■ Work to complete:
- A) In the article on genetic diversity in the Philippine eagle, how many eagles had their DNA studied?
- B) Who are all the people named with the title "Dr." in the article on the Philippine eagle's genetic diversity?
- C) Write the next part of the article about the Philippine eagle's genetic diversity, starting after its last sentence.

New study finds alarmingly low genetic diversity in Philippine eagle

By Eunice Jean C. Patron

The Philippine eagle, the country’s national bird, is one of the largest and most powerful eagles in the world. Susceptible to habitat destruction and fragmentation, it is currently listed as Critically Endangered by the International Union for Conservation of Nature, making it one of the most threatened birds globally. To help ensure its survival, scientists have carried out a captive breeding program in protected facilities for over 30 years as part of conservation efforts.

Dr. Cynthia Saloma of the University of the Philippines – Diliman College of Science’s National Institute of Molecular Biology and Biotechnology (UPD-CS NIMBB) led a team composed of Dhan Mikhail Perdon, Franchesca Pascual, Francis Tablizo, Carlo Lapid, John Michael Egana, Renato Jacinto Mantaring, Kris Punayan, Shiela Mae Araiza, Jo-Hannah Llames, and Ma. Celeste Abad of the Philippine Genome Center; Dr. Juan Carlos Gonzalez of UP Los Baños; and Dr. Jayson Ibañez of the Philippine Eagle Foundation (PEF) to study the DNA of 35 Philippine eagles under the care of PEF.

■ Dataset entries:

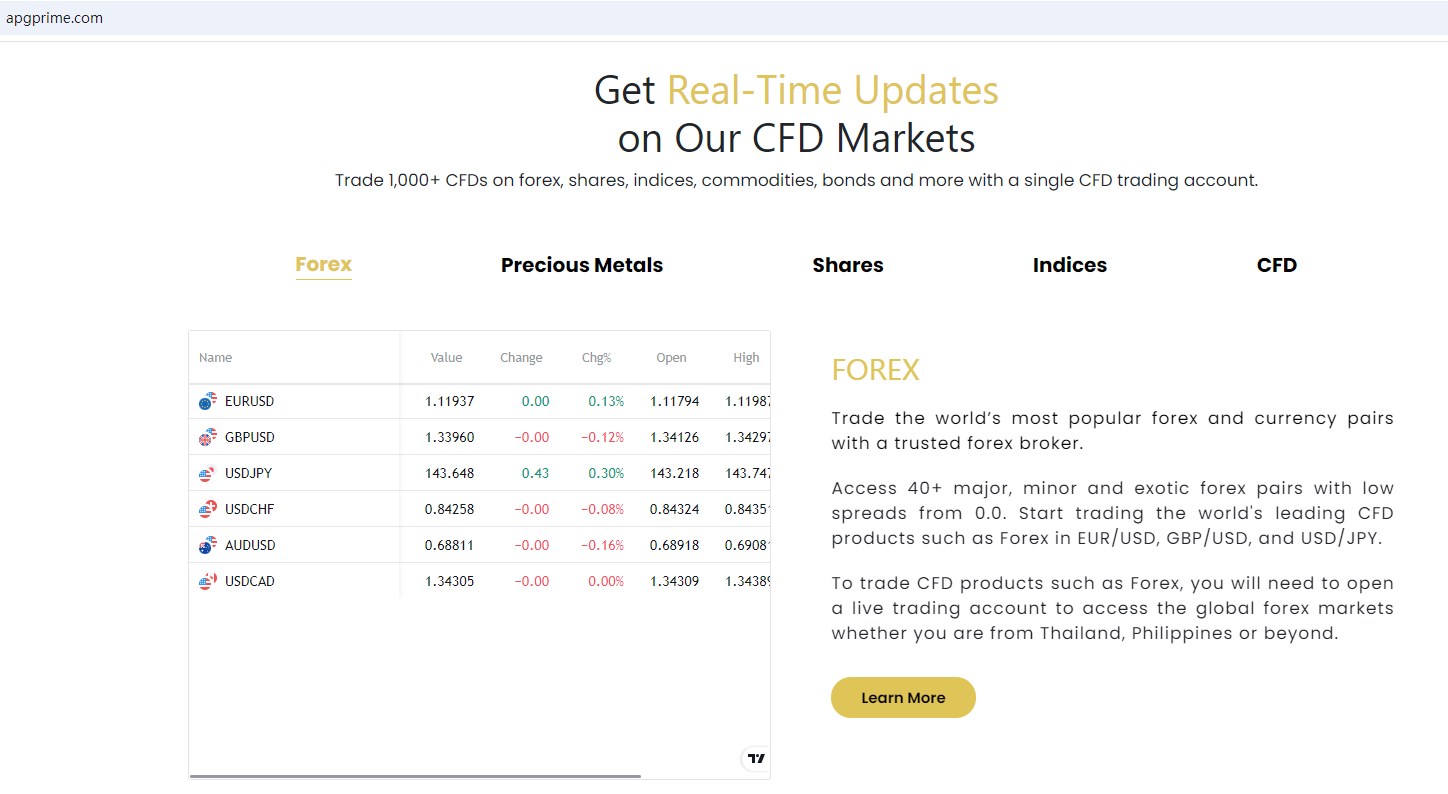Select the Indices tab
Image resolution: width=1448 pixels, height=794 pixels.
tap(1069, 265)
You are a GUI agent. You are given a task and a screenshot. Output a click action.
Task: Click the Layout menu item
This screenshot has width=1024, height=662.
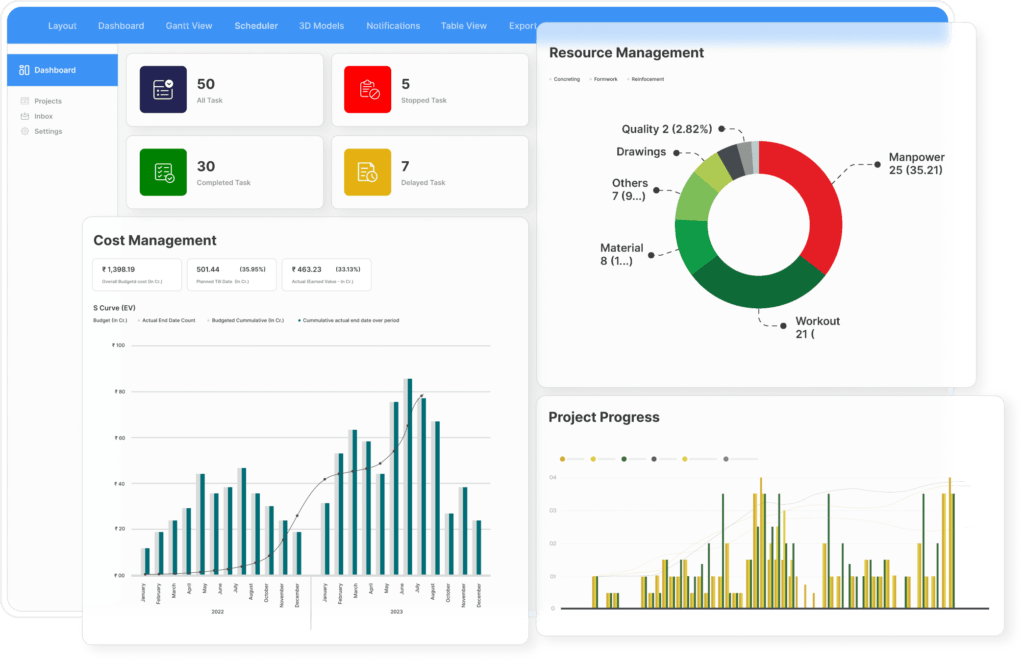click(62, 25)
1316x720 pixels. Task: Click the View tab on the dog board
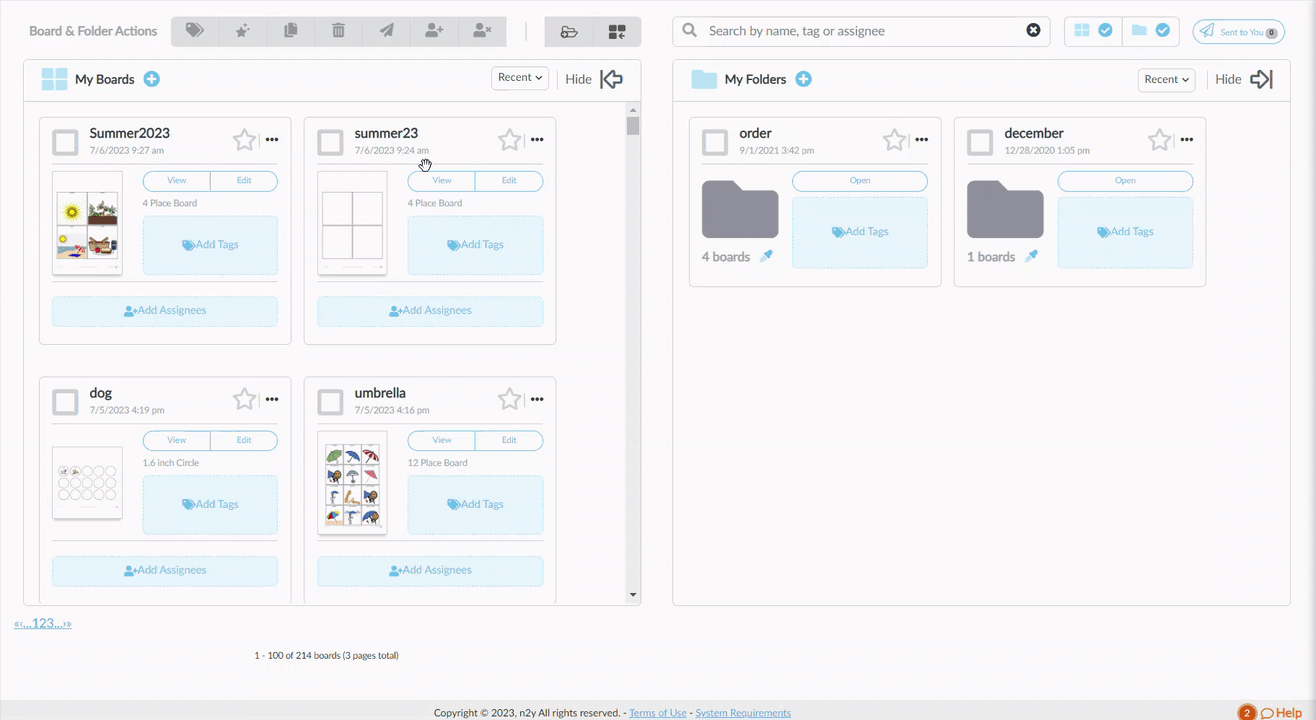(x=177, y=441)
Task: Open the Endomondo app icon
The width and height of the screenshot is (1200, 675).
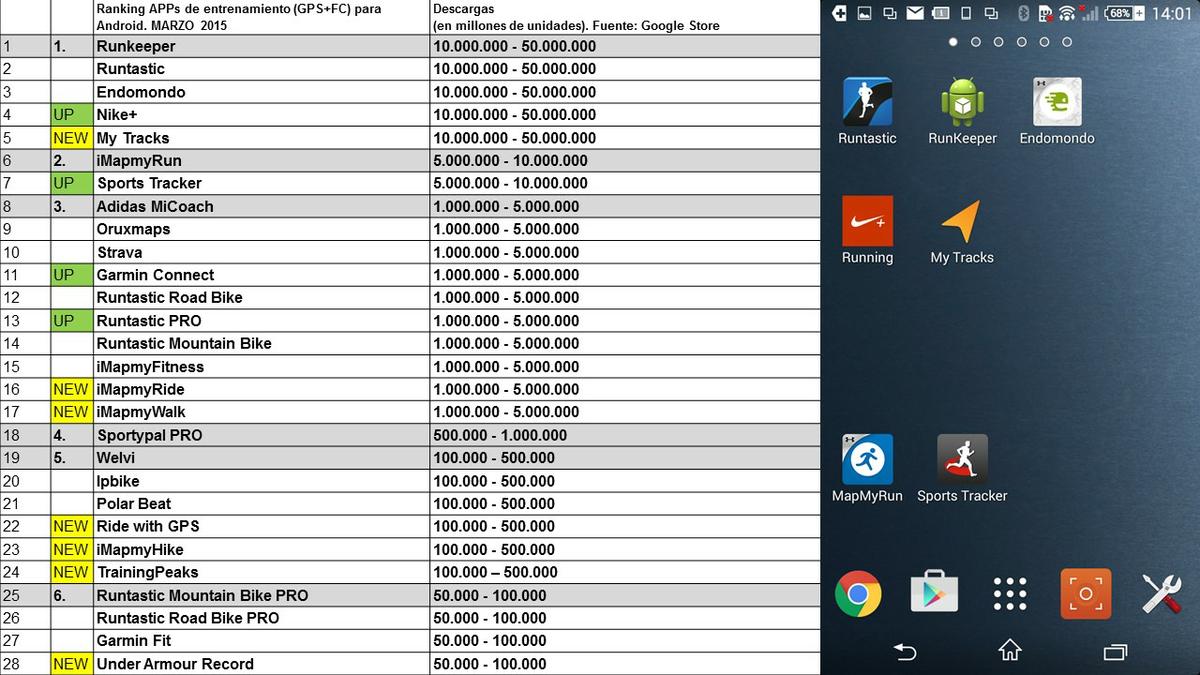Action: [1057, 103]
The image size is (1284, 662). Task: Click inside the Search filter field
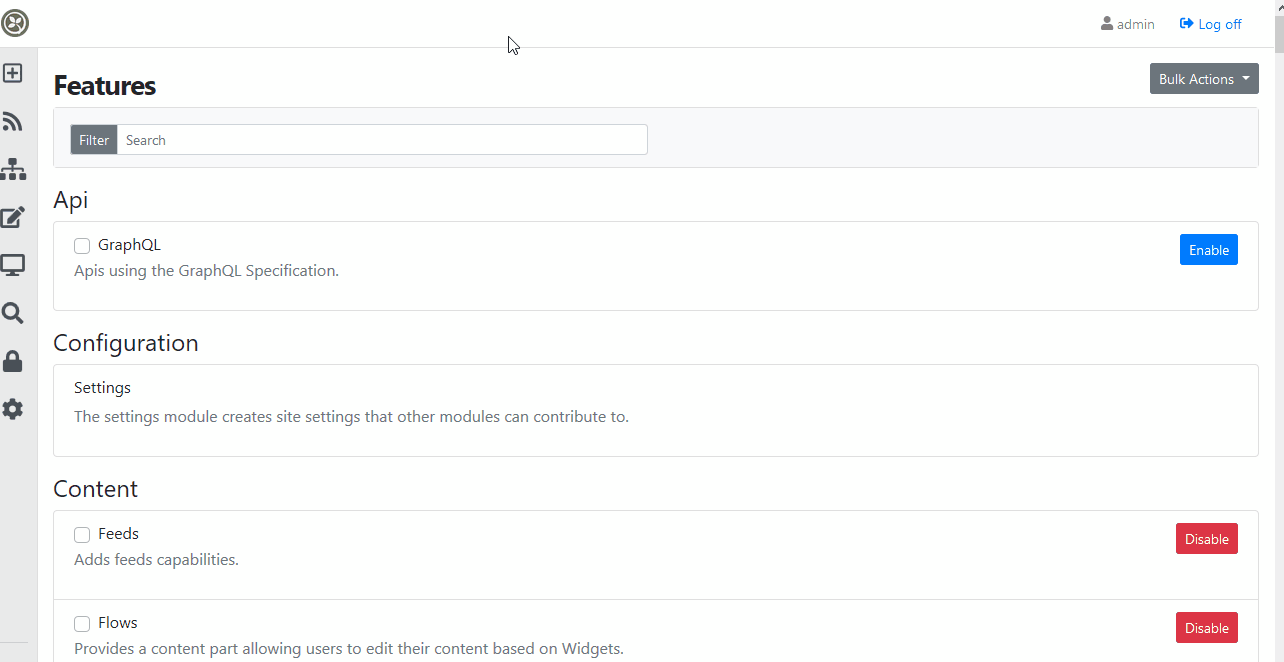pos(380,139)
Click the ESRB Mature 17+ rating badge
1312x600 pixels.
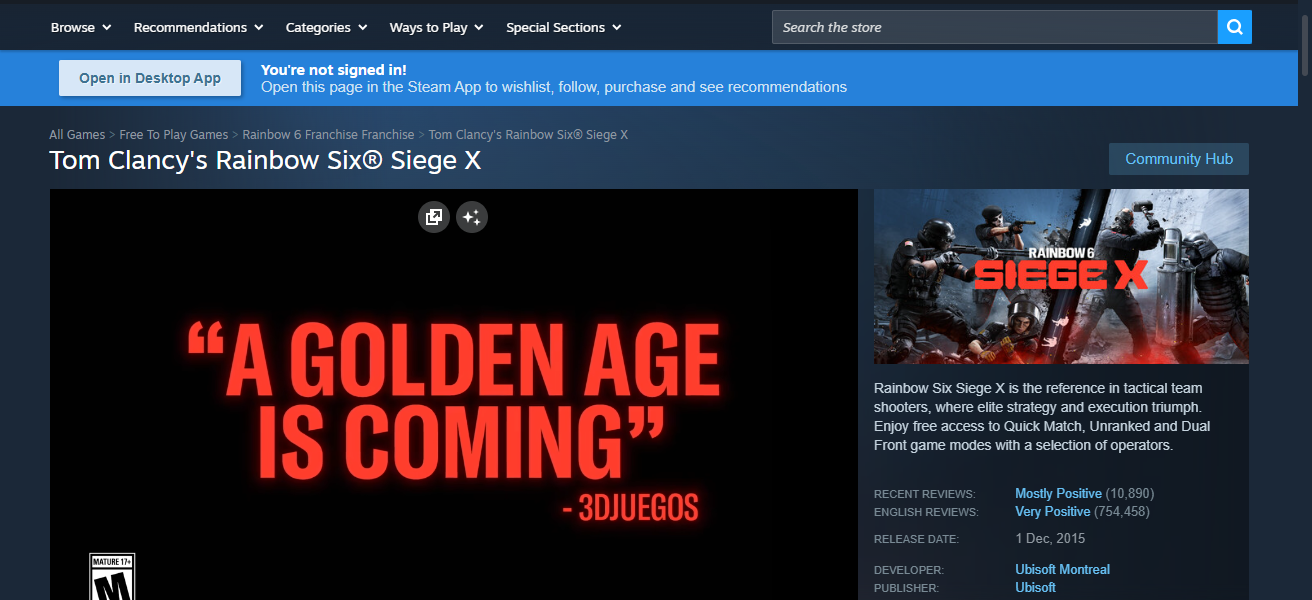coord(112,577)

■ Per-task answers:
- A) 35

- B)
Cynthia Saloma
Juan Carlos Gonzalez
Jayson Ibañez

- C)
The team aimed to create a draft genome of the Philippine eagle to help guide conservation efforts. Through collaboration with PEF, they sequenced the DNA of Philippine eagles under their care in Davao City. “A genome is a living organism’s complete set of genes,” the scientists explained. “From the extracted DNA sequences, we were able to assemble a representative genome for the species.”

Their study reported a novel finding that the Philippine eagle has exceptionally low genetic diversity, meaning individuals are highly similar to one another and share nearly the same set of genes. “The danger is that when there’s little variation, the species struggles to adapt to changes. For example, if a new disease appears or the environment shifts, most eagles would react the same way and have the same capacity to adapt—and if they’re vulnerable, the whole population could be wiped out,” they said.

The team noted that this also increases the risks associated with inbreeding, which occurs when eagles are forced to mate with closely related individuals due to small population size and fragmented habitats. In such cases, harmful traits or genetic weaknesses are more likely to appear in offspring. Over time, this can result in reduced fertility, weakened immune systems, and physical abnormalities that make survival more difficult. “In short, low genetic diversity makes the Philippine Eagle fragile and more likely to face extinction when challenges arise,” they added.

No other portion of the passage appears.